Jean Rollins (played by Julie Ange — Teenage Mother) is taking a little time off from her post-grad studies at Yale to help out a couple of her civil rights buddies register voters in the deep south. It will be an experience that she will never forget!!
If the plot line seems vaguely familiar, then you have likely seen director Alan Parker’s 1988 film, Mississippi Burning, which was based on the 1964 murders of three civil right advocates who ran afoul of some locals in the deep south. That story was headline news about the time producer/director put together the funding for Girl on a Chain Gang, which was his first foray into directing a feature film, which he also co-wrote, produced, directed and distributed.
Girl on a Chain Gang, newly-remastered, will be available as both DVD and Blu-ray product offerings from the Film Detective on Apr. 19.
Jerry Gross, who would build a cult-following among genre fans for his Blaxploitation entries, including Sweet Sweetback's Baadasssss Song and The Black Godfather, wasn’t looking to make any deep-thought murder mystery, but to take those headlines and blend them with sexploitation action elements to tell the tale of a young woman, in a similar situration, and what could go wrong if the good ole’ boys got their mitts on her.

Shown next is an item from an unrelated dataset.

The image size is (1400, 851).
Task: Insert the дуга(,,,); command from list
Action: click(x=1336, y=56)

Drive-in stuff! Exploitation! And all done on a micro-budget.
Let’s just say the heavy-duty stuff of Mississippi Burning was matched by Gross, which is quite impressive considering that this was his first shot at it. The narrative is pretty straight forward, Jean and her two friends are stopped for “speeding,” pay a fine of $150.00 and are cut loose.

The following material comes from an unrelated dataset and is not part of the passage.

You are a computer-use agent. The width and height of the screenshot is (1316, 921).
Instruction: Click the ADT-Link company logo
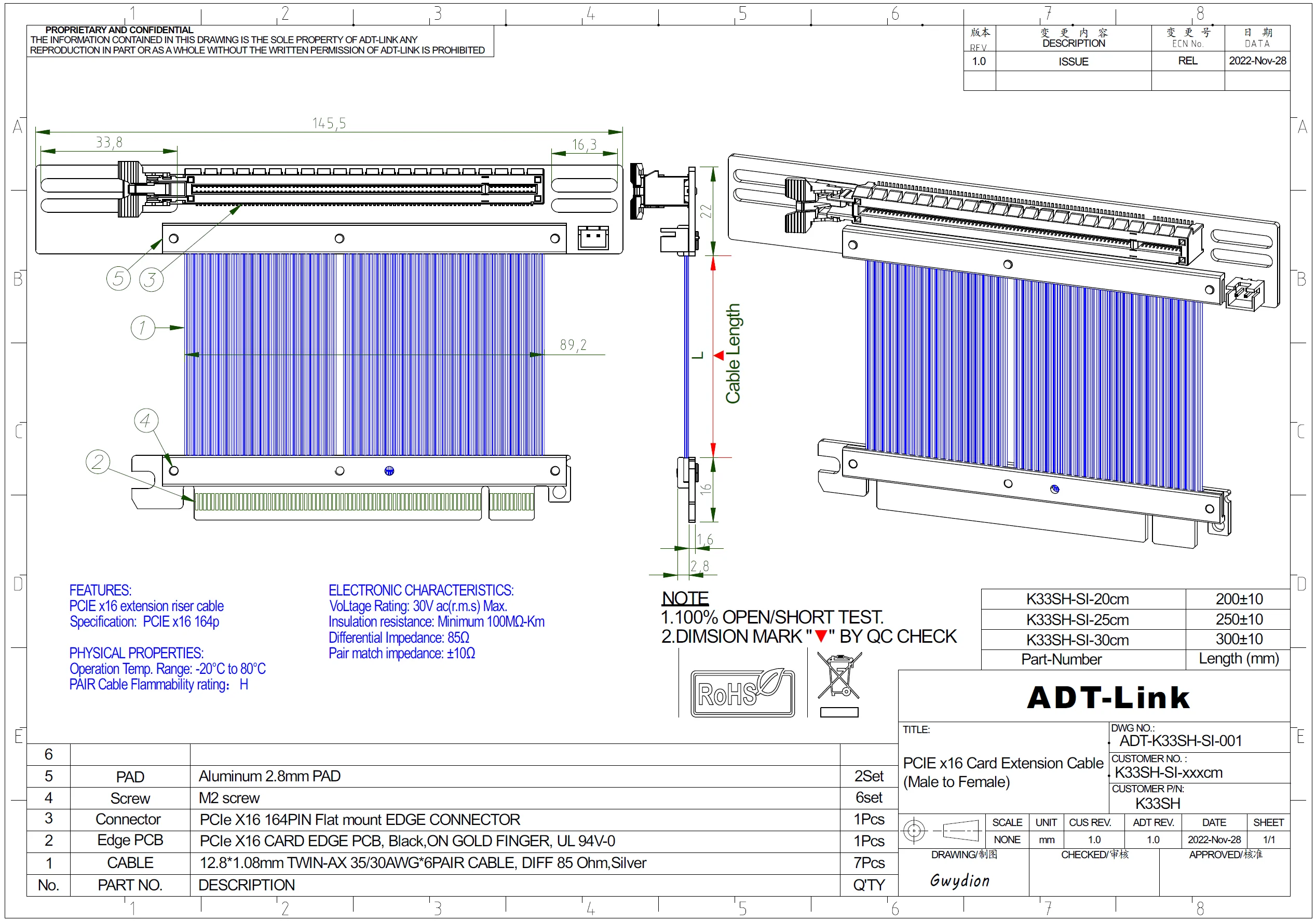tap(1108, 697)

But the sheriff, Sonny Lew Wymer (William Watson in his film debt — In the Heat of the Night, Stingray, It's Alive III: Island of the Alive, etc.), decides that he’s not quite done with them and has them quickly re-arrested on “moral charges.” He rapes Jean, murders her friends — for attempting to escape — and has her sentenced to 90 days at a work farm, which you suspect from the people running it, will be the end of the line for her as well.

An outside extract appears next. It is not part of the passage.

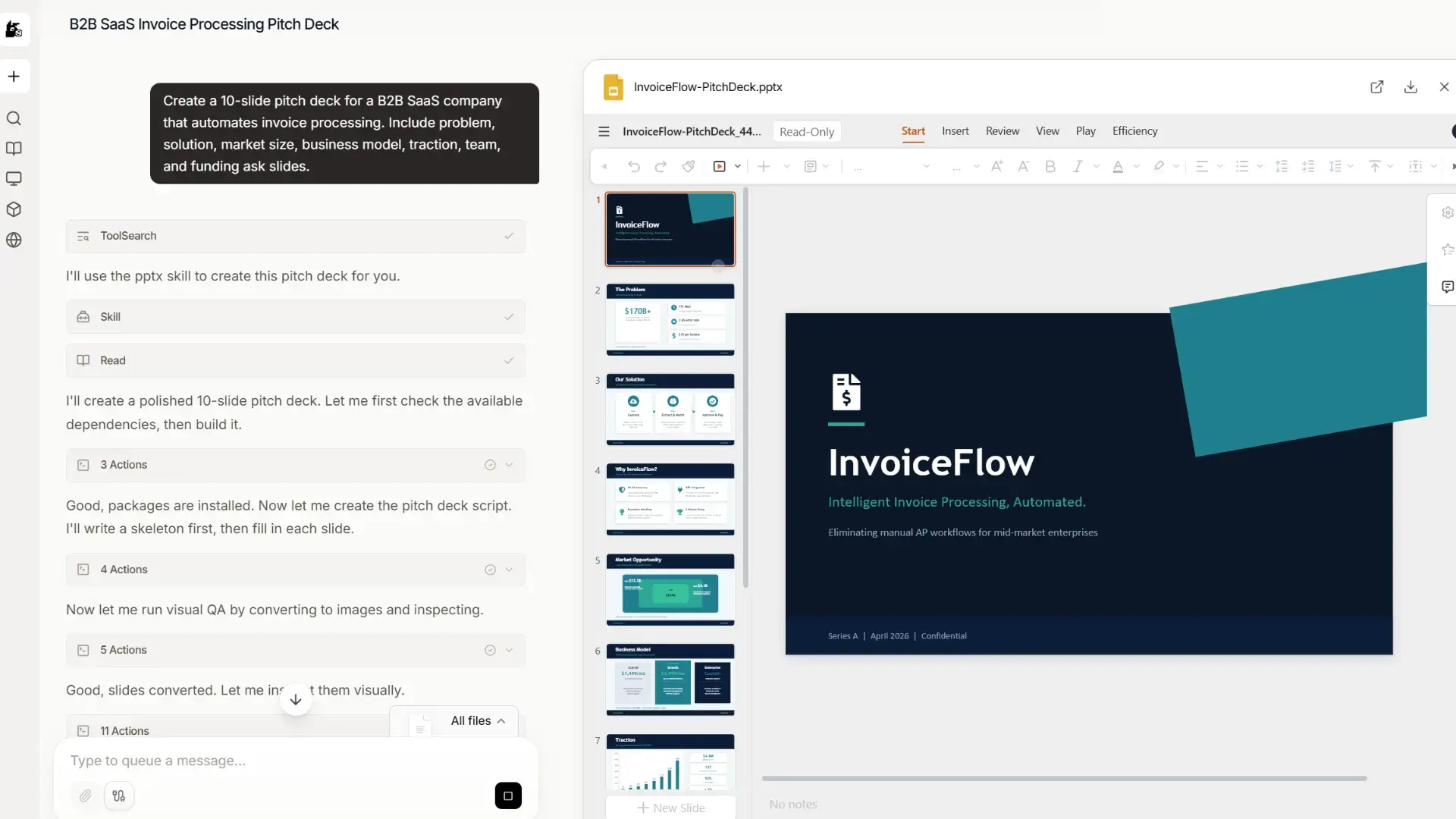Switch to the Review tab
The width and height of the screenshot is (1456, 819).
1002,130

Of course, it is a chain gang that she finds herself on, so that the title fits. And, wouldn’t you know it, all of her fellow prisoners are young black men. Will she make “new friends?” Will she find justice … or death here?
Girl on a Chain Gang is not great art. It was done on a budget, and honestly the third act appears to have run into some financial and/or production issues. Say what you will, but it does deliver exactly what was promised.
Bonus features include commentary by author Jennifer Churchill (“Movies are Magic”) and the featurette titled “'It's All in the Title: Exploiting Jerry Gross.”